Story maps are a form of data visualization and a valuable resource for recording the complex relationships projects have with different communities to show how multiple campaign elements have been built up in different locations.  So, for example, this enabled the team to show the impact of the radio, indicating the number of listeners, where they lived and how they’ve used the information on their farms.

A combination of interactive maps and descriptive stories allow the viewer to move through project milestones and easily explore the geographical spread and demographic impact of a project.

The maps have helped clarify the relationships between the different elements of the campaign. Geocoding of community locations, languages spoken and attendance figures gives data new meaning and helps lay out “cause and effect” milestones over the entire project cycle.

Mark Leclair, from the communications and knowledge management team at Farm Radio, thinks that the cool thing about these maps is that they build up pages of narrative that tell the story of the campaign. He also notes that the maps have a level of interactivity that allows people to drill down to the areas of information that interests them.

Inspired by the SILT story map, CABI has made similar maps for other development communication campaigns developed by ASHC. This has included a second campaign in Tanzania also developed with Farm Radio, known as Upscaling Technologies in Agriculture through Knowledge and Extension (UPTAKE).

 

Stephanie Gakuo, a development communications specialist at CABI, explains that the UPTAKE project was exploring how digital media, especially radio and SMS, worked together to share agronomic information with farmers on a variety of crops, including potatoes, maize, beans and cassava. She felt that at a glance, the maps tell the UPTAKE story of how the campaigns built up, whom we reached and where. This means that stakeholders can straight away cut to the project’s focal areas, view the story and tell where the project had greatest effect.

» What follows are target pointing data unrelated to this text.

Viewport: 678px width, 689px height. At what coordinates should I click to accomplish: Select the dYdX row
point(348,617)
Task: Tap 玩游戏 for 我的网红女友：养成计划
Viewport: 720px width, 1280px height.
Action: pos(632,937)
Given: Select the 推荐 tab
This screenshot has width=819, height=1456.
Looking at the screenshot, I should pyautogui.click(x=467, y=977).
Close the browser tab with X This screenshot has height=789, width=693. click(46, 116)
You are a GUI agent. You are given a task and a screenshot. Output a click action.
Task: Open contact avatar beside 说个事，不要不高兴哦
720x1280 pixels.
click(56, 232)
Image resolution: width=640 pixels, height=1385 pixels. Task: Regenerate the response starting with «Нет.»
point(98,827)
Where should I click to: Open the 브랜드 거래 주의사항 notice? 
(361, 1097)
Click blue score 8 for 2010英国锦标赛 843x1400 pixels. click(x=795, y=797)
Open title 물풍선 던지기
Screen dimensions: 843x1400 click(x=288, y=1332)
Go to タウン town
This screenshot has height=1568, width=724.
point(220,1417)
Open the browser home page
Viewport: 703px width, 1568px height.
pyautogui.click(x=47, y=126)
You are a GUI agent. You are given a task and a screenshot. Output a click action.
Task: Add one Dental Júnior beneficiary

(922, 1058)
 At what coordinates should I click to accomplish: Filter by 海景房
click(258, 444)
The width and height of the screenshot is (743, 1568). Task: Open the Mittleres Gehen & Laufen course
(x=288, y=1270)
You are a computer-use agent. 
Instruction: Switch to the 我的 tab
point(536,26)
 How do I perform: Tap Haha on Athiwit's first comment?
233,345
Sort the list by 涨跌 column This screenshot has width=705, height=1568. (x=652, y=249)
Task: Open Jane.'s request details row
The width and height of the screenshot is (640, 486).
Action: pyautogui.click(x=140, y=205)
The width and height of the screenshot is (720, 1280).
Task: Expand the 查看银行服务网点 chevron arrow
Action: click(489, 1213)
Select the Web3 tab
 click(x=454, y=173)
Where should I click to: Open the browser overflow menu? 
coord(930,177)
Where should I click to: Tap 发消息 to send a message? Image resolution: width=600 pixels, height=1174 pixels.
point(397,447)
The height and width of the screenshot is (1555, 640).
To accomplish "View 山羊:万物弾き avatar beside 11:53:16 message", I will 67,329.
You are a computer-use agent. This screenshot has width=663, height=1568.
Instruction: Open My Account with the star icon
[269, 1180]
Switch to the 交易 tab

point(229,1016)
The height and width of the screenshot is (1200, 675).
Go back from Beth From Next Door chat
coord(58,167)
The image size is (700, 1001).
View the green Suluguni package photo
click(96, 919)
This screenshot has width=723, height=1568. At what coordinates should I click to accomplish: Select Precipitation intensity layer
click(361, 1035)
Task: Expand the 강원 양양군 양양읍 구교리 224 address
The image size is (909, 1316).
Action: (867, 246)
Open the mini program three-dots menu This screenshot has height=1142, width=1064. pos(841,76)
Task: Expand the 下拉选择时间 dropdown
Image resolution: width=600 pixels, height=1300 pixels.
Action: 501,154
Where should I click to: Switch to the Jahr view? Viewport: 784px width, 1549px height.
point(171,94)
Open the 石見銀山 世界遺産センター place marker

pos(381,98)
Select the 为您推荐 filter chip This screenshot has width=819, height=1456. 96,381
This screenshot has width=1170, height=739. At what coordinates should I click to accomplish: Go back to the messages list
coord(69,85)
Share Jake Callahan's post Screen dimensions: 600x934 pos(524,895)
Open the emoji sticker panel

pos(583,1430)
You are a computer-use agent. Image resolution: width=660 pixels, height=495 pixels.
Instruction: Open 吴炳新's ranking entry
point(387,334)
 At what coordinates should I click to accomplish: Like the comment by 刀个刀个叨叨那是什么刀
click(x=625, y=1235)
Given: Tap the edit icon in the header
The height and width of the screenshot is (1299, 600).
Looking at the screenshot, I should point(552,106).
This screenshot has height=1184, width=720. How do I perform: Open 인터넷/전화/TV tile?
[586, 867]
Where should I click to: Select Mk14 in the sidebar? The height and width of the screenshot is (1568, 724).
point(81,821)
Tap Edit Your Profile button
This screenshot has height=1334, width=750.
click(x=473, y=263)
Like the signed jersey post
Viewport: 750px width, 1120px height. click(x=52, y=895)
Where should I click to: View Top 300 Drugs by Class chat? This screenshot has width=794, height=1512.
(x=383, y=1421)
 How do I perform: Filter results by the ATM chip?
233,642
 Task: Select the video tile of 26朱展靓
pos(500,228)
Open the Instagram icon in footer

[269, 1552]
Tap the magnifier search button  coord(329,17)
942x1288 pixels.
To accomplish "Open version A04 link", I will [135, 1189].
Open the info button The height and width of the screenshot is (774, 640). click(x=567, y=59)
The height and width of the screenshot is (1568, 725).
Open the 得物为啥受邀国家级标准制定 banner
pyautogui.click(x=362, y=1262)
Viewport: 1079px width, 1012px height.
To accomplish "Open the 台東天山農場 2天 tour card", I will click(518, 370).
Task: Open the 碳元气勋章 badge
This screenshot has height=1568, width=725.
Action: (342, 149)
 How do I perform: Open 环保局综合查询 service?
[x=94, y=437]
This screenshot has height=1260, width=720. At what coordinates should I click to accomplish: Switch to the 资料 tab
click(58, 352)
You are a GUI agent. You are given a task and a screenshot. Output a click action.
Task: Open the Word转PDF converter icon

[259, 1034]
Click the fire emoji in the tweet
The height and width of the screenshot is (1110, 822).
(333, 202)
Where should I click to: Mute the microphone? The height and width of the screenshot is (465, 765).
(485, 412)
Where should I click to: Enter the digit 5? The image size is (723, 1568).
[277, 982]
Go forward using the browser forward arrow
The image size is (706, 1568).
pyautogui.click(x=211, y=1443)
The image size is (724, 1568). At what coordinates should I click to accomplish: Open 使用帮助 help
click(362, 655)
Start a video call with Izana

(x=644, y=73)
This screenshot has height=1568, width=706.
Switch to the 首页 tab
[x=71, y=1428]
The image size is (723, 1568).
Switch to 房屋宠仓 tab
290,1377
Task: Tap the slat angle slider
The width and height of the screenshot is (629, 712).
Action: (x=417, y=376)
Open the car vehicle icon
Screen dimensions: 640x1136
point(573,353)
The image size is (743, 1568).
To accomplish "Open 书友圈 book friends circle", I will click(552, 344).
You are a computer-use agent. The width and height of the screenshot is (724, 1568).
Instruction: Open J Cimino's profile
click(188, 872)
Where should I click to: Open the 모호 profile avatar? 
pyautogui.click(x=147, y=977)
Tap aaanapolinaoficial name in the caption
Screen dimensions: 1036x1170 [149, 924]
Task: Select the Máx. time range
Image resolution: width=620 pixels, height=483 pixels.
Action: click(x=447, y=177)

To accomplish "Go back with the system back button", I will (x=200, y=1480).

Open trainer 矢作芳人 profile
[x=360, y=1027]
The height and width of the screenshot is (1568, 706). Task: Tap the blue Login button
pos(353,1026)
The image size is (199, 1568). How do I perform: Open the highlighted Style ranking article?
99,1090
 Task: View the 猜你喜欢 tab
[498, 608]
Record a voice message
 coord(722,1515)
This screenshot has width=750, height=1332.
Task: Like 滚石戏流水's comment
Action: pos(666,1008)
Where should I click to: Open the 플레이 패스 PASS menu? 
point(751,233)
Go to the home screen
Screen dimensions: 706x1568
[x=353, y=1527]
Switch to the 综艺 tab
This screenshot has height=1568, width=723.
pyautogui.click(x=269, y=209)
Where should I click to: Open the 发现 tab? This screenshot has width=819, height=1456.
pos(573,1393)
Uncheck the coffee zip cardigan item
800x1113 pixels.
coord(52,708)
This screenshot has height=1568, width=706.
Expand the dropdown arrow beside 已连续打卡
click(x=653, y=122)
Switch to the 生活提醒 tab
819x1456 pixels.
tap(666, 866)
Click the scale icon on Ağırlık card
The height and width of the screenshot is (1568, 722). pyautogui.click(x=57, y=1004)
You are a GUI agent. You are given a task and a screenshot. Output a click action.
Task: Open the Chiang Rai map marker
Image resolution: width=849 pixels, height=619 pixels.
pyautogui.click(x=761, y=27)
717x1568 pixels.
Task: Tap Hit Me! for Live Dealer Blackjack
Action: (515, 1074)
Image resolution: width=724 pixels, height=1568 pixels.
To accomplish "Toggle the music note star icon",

CABI has also produced maps for the soybean cultivation campaigns in Northern Ghana under the Gender and Legume Alliance (GALA) project. Over two years some 300 village-based film screening have been shown to around 70,553 members of farming households with information on soybean farming and in 2018 fall armyworm was added to the film screenings.

James Watiti, Coordinator – development, communication and extension at CABI, reflected that in Ghana, CABI is building up a lot of data about the village-based film screenings and other key data like the location of agro-dealerships. He feels that holding this data as maps  will make it easy for CABI, and others, to think about the next steps in the soybean campaign as we explore options with different partners and provide better information services to farmers.

Mapping the future of development communications

All the story maps mentioned here are available (see links below) for anyone to better understand how mapping could help to provide better information services to farmers.

Trends in data-driven adaptive project management being adopted by the likes of UNDP and USAID demonstrate the value of data, not only for monitoring development projects but also directly driving how they are designed and delivered throughout a projects life cycle.

It occurs to me that because story mapping presents impact in such a compelling visual and detailed way, donors may start to require the use of them when engaging with multi-stakeholder multimedia development communications projects.  They are certainly part of the way that development communication is contributing to Rosling’s desire to go from numbers to information to understanding.